DRYBLOWER

Dryblower dredges through the Beenup saga

LIFE is full of unexplained mysteries, but none rival the strange case of the Beenup dredge.

Dryblower

As a story, it’s not quite in the same category as a Sherlock Holmes thriller. The Hound of the Baskerville’ is a better read than the life and times of a titanium minerals dredge on the south coast of Western Australia.

But, for true followers of the mining industry, Beenup takes some beating.

For newcomers to the saga of Beenup, Dryblower provides a potted history. The rich ilmenite and zircon deposit was discovered by BHP about 40km east of Augusta sometime in the 1980s. It was developed in the 90s at a cost of $290 million, including construction of the world’s biggest dredge, which could cut a path through the deposit to a depth of 40m.

In theory it looked great. Then the problems started. The rock was harder than planned (stripping teeth off the cutting buckets). More clay was found among the titanium minerals than planned. And finally the tailings proved to be very fine and too rich in pyrites, which turns into sulphuric acid when exposed to air.

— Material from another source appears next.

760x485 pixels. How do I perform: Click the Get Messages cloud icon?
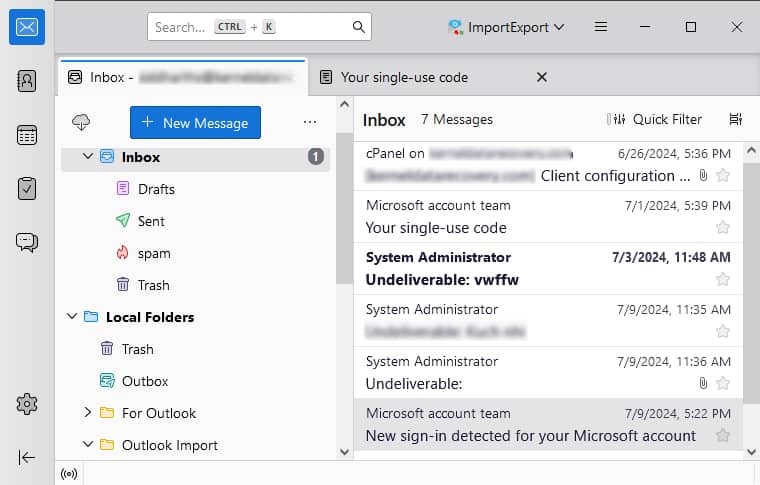82,122
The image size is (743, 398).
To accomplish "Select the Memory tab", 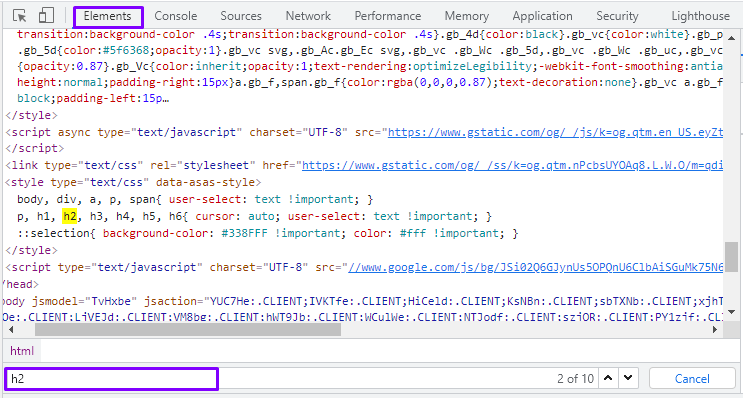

The upshot was BHP tried every imaginable repair job before spitting the dummy, closing Beenup and wearing the environmental clean-up cost.

But the mystery of Beenup really starts with the sale of the dredge and other equipment for the un-princely sum of $10.5 million to Kenmare Resources, which plans to use the gear at the Moma Mineral Sands Project in Mozambique.

Now Dryblower is not an accountant, but $10.5 million as a return on a $290 million outlay does not look too flash, a point not lost on critics of the deal who are convinced that selling the dredge, wet concentrator plant, minerals separation plant and other bits and pieces to a miner in Mozambique did more than raise a bit of petty cash.

The sale got the dredge off the site and far from view. It left BHP with a clean slate and an easier clean-up job – something it had to do under its mining agreement.

The sale also made it absolutely certain that nobody else could buy the project as a going concern, taking over BHP’s environmental clean-up obligations, and having a fresh go at mining Beenup.

One theory put to Dryblower is that the real problem with the pyrites lay in the depth at which the dredge cut the sands. The orebody’s richest pyrites lies in the bottom 4m of the sands. A new owner, working off a lower capital cost base, might have been able to make a commercial success of Beenup by just cutting the top layers of ilmenite.

That, of course, is all theory. The facts are the dredge has gone. Beenup is being rehabilitated and no-one will ever know whether a new owner could have done it better.

All this suits BHP as it quietly forgets its adventure in titanium minerals – but it begs the question of what might have been had the dredge stayed on site and a new, lower-cost owner had a go at running the Beenup dredge.